Sony (SNE ): Reiterates 1 STAR (strong sell)
Analyst: John Yang
After Sony's move to partly refinance $1.1 billion of bonds under a $2.7 billion shelf registration, we see liquidity challenges as it aims to transform itself with capital-intensive chip investments. With fiscal 2005 (ended March) cash of about $7.3 billion, and free cash flow of $2.7 billion, we don't think Sony can sustain cash outflows needed to expand its chip business, as competitors like Intel and Samsung spend about $4 billion on capital expenditures per year. As we see a likely cash crunch and profit deterioration on higher depreciation, our target price stays $27 on relative price-to-book value and enterprise value-to-EBITDA analyses.
Michaels Stores (MIK ): Upgrades to 3 STARS (hold) from 2 STARS (sell)
Analyst: Michael Souers
Following the retailer's nearly 15% drop in stock price over the past month, we now view the shares as appropriately valued. Michaels continues to execute formidably and has favorable demographic trends working for it long term, in our view. With the recent pullback in price, the shares trade at about 17 times our fiscal 2007 (ending January) Core EPS estimate of $2.08, in line with the S&P Midcap 400. While we remain skeptical that the company will meet its comparable-store sales guidance for the January quarter, we believe the overall positives of the company now warrant a hold recommendation.

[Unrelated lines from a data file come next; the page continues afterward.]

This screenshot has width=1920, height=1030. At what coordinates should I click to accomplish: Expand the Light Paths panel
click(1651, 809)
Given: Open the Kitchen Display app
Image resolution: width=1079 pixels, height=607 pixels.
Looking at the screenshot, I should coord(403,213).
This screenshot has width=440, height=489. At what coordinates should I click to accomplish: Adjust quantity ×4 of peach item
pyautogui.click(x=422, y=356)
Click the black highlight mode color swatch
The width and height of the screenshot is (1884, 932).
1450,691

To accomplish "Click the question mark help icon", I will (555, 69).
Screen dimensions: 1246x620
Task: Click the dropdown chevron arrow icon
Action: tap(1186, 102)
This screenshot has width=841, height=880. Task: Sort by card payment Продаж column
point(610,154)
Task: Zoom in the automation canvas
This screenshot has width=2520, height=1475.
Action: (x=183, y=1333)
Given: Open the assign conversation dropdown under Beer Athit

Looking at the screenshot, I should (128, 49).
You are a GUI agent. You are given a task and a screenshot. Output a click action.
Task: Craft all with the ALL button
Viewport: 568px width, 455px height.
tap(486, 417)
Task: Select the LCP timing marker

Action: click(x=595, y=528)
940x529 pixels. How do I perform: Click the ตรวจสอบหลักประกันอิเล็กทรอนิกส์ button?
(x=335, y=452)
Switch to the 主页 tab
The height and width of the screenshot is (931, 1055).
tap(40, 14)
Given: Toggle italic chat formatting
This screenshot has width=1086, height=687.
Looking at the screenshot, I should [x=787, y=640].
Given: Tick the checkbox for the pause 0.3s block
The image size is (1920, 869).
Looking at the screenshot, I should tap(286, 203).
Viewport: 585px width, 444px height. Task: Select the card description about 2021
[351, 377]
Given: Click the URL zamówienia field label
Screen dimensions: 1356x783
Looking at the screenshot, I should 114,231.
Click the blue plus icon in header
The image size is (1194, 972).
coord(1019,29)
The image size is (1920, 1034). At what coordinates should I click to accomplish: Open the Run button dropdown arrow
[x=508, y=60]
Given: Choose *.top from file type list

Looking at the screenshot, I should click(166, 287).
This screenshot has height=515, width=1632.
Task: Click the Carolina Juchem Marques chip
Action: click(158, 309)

Our target price remains $37.
Barr Pharmaceuticals (BRL ): Reiterates 4 STARS (buy)
Analyst: Herman Saftlas
The FDA continues to evade a decision on the OTC status of Barr's prescription Plan B "morning after" contraceptive pill. The agency plans to seek further public opinion on the feasibility of allowing OTC status for women 17 and older, but restricting pill to prescription-only for girls under 17. In view of these delays, we are reducing our fiscal 2006 (ending June) EPS estimate by 2 cents to $2.83. On the plus side, we still view Barr as a leader in the generics segment, with some 35 ANDAs pending FDA review. Our 12-month target price remains $55, which applies a peer p-e ratio of 19 times to our fiscal 2006 estimate.